SAP Nation 3.0, which was published last year, took me 6 months longer than I had planned. When I looked at the first draft, it was dominated by S/4HANA. I told Stacey Fish, who was helping me navigate SAP I needed more coverage of other parts of SAP. In the end, the book has plenty of case studies and executive profiles around AIN, C/4HANA, IBP, ML, Qualtrics, SuccessFactors and other SAP products. Which created another problem - my editing team told me all the acronyms were confusing. You think? So we added a section upfront titled 'Do you speak SAPese?" which includes a taxonomy of TLAs, an index to the case studies by country and industry, and a listing of a wide range of customer strategies like ring-fencing and third party maintenance we describe in the book
The challenge has been to get SAP itself and its partners to speak "SAPese" in this broader vernacular. In my opinion, there has been too much focus on terms like "Intelligent Enterprise" and selling the big S/4HANA upgrade.
I have seen a glimmer of hope in the last few weeks as SAP has shed light across 6 analyst briefings on other segments of its portfolio.
The most emphatic was in a presentation that Greg Tomb and team delivered Tuesday on what they call their Amplify initiative - watch the replay here. Greg said the pandemic has led customers to ask SAP to ask for "bite size projects" and "immediate value" around "problems they face today." Focus on areas like "learning" given WFH, digital commerce, smart sourcing etc. He used words like "implementations in days and weeks". "flexible licensing", "Big SIs selling $50 to 100K projects" I have not heard often in my three decades covering SAP. Importantly, it has encouraged SAP to show off many of the products that do not get as much exposure.
Of course, most of what Greg described is horizontal, cross-industry functionality. In interviews I have done with Peter Maier here and Bob Stutz here you also get a feel for industry specific functionality from SAP.
If anything, in the last 4 months, I have seen an explosion of interest in what I call vertical "edge" applications - PPP loan processing, mobile banking and digital mortgage processing in fintech, telemedicine in healthcare, distance learning in education, ecommerce fulfillment and last mile delivery in retail, drive thru and home delivery for food service, shop floor and warehouse automation as customers re-examine supply chains and many more. Many more opportunities for SAP to explore.

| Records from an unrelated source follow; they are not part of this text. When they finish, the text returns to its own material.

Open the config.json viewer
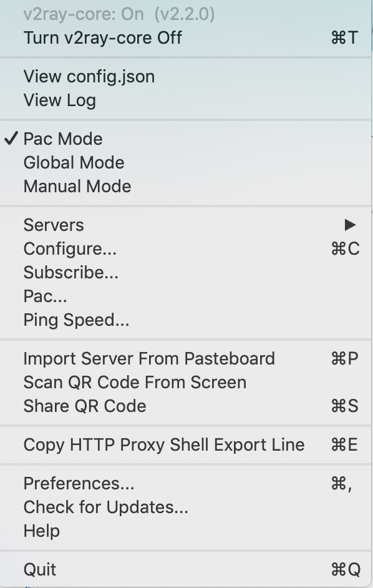The height and width of the screenshot is (588, 373). (89, 76)
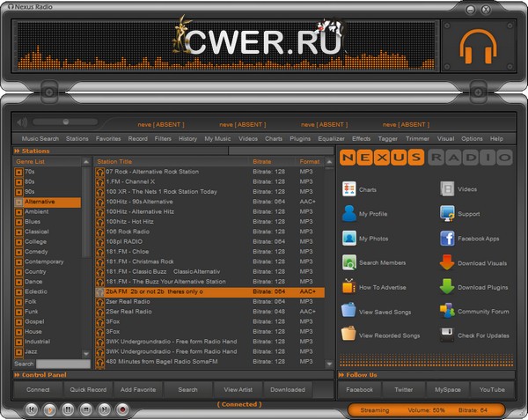The width and height of the screenshot is (528, 420).
Task: Open the Equalizer menu
Action: tap(331, 139)
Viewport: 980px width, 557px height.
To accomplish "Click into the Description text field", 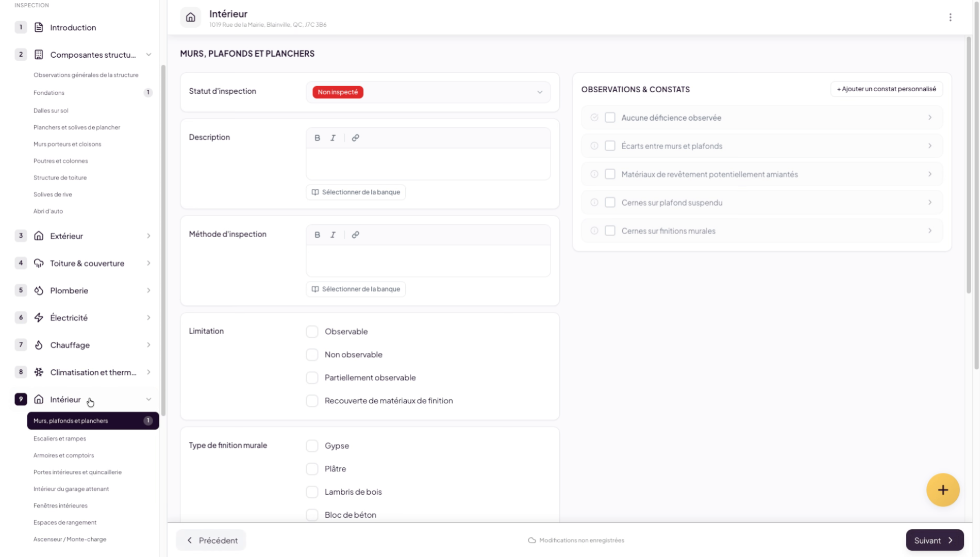I will [x=428, y=164].
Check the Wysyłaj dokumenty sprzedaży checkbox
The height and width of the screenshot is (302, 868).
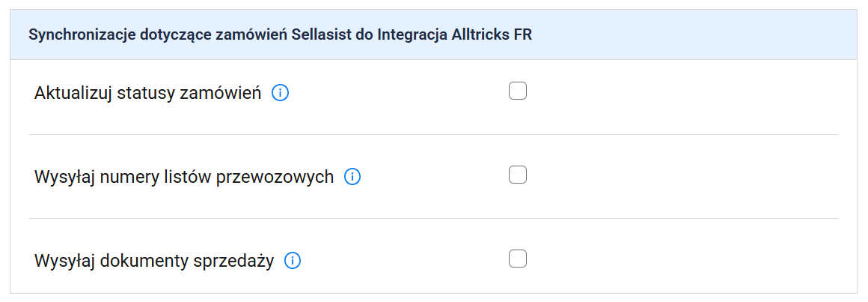[x=518, y=259]
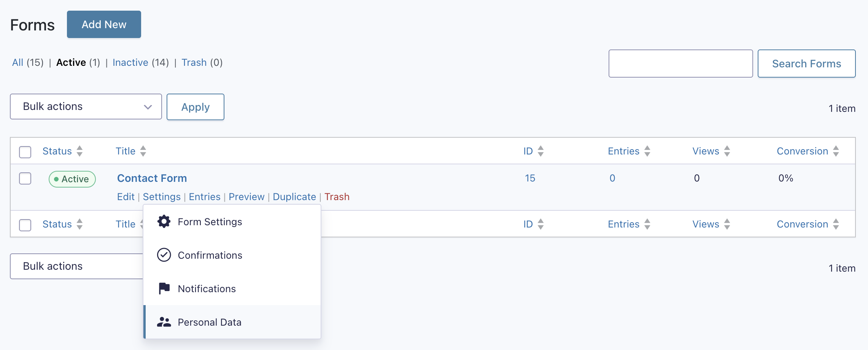Image resolution: width=868 pixels, height=350 pixels.
Task: Open Notifications from the Settings submenu
Action: tap(207, 289)
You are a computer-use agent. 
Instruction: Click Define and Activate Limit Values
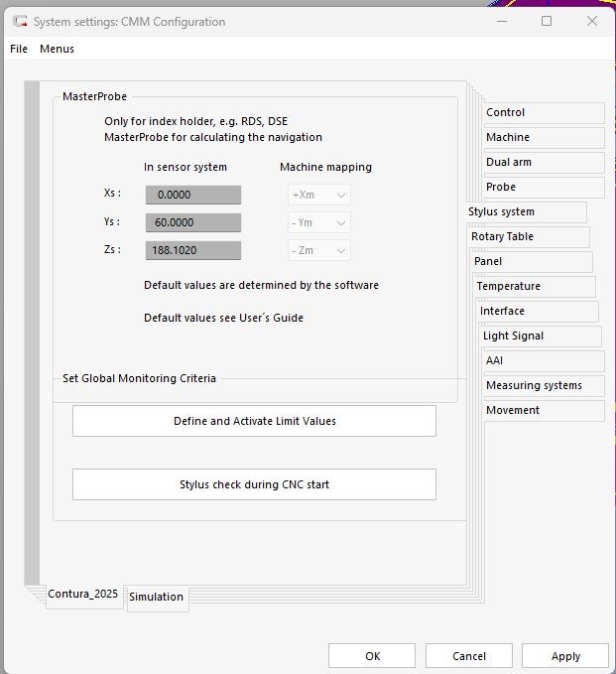pyautogui.click(x=254, y=421)
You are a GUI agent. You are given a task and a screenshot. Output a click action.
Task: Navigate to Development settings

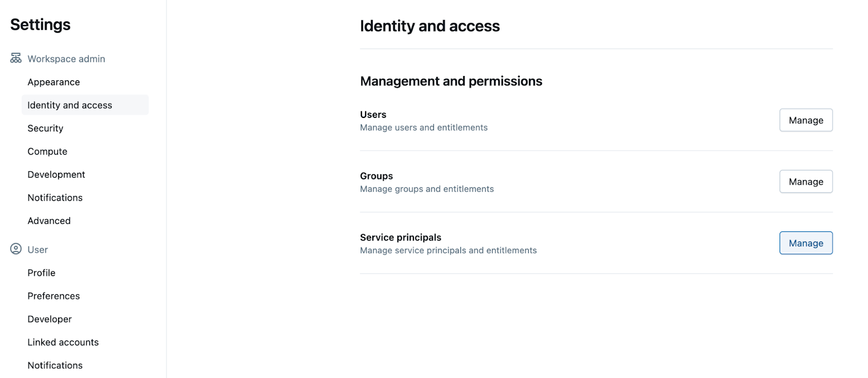(56, 174)
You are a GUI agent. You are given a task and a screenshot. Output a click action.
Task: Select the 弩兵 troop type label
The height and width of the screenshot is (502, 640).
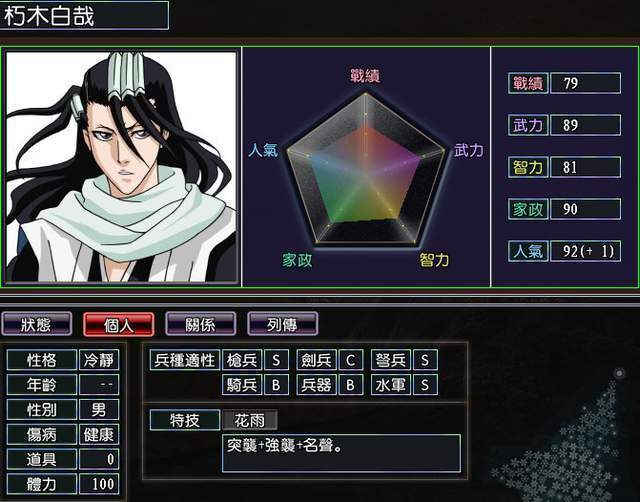coord(391,360)
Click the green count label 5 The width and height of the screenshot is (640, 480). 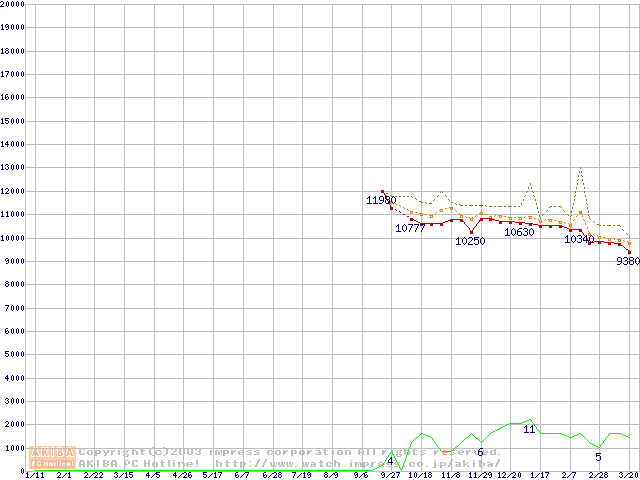[x=599, y=457]
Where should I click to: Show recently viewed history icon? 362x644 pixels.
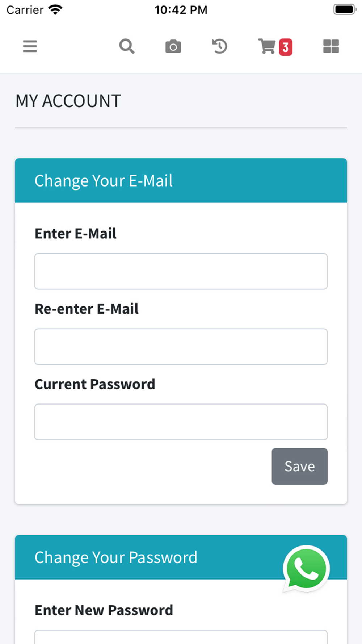pyautogui.click(x=219, y=46)
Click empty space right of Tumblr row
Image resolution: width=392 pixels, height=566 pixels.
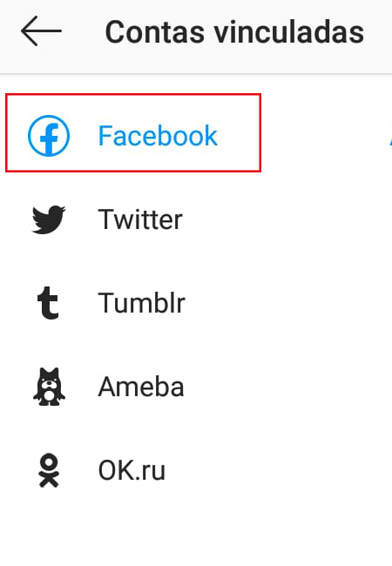point(288,303)
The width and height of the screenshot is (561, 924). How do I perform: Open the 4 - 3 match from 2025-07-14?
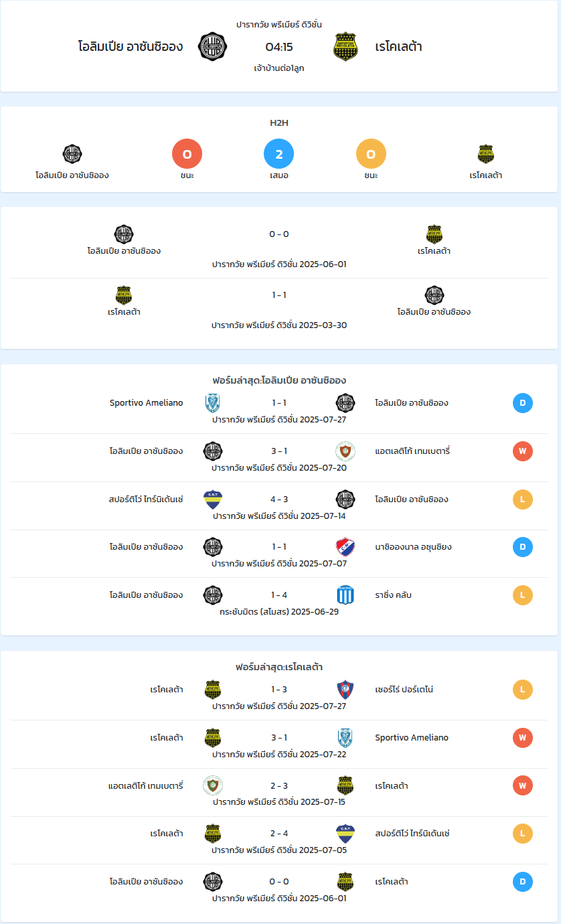click(x=279, y=506)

I have heard similar from SAP's competitors about their new, often, bite-sized offerings. Workday using its planning and HCM capabilities and leveraging IBM Watson has developed a solution to help companies safely reopen sites. Salesforce's Neeracha Taychakhoonavudh described to me their vertical "edge" applications, often with partners on the Force.com platform, in this conversation.
As with everything in this phase, the question to ask is "how far will the bungee snap back?" When the economy starts to recover, will these vendors and partners go back to big "elephant hunting" and large, on-site projects? Importantly, will customers allow them to?